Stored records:
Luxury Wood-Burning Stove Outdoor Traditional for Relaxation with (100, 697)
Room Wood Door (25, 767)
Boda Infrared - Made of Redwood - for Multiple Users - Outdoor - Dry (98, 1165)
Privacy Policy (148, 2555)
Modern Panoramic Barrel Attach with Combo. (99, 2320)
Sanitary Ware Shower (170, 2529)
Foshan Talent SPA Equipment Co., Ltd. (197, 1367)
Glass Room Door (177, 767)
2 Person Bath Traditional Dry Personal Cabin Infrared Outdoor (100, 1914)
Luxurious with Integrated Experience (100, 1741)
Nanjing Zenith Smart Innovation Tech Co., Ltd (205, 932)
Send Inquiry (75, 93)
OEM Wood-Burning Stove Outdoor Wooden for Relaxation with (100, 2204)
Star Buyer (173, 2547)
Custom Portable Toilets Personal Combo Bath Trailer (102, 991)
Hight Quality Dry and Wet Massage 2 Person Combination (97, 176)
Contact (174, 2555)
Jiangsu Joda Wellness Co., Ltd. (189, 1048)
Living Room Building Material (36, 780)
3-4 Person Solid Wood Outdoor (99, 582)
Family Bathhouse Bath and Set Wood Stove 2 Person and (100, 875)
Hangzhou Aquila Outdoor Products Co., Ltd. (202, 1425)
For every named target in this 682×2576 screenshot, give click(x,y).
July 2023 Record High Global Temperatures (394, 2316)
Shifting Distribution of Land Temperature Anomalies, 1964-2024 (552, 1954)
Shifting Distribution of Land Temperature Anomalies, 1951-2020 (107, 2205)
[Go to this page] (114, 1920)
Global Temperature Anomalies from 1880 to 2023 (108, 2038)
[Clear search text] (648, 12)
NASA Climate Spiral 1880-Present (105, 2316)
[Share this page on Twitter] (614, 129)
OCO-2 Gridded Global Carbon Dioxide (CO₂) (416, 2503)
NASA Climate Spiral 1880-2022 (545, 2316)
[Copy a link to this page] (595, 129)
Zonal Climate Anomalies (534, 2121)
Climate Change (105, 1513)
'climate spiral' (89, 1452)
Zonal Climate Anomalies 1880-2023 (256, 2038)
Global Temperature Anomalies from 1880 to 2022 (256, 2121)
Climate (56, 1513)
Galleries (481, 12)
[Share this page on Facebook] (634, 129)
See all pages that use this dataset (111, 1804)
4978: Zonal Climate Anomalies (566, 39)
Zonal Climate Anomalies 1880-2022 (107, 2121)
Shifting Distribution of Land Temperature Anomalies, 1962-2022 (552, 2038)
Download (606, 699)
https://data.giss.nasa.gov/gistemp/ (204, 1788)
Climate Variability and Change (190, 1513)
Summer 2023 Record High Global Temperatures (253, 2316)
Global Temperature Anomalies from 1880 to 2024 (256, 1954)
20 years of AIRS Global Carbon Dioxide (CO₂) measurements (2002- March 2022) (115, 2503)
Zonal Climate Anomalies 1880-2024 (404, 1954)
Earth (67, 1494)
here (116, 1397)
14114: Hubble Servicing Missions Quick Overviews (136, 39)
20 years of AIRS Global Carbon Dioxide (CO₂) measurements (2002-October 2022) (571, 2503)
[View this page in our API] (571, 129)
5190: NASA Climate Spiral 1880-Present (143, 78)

◆ PROBLEM STATEMENT ◆
List every line above containing the word "Zonal".

◆ EXERCISE RESULT ◆
Zonal Climate Anomalies (534, 2121)
Zonal Climate Anomalies 1880-2023 (256, 2038)
4978: Zonal Climate Anomalies (566, 39)
Zonal Climate Anomalies 1880-2022 (107, 2121)
Zonal Climate Anomalies 1880-2024 (404, 1954)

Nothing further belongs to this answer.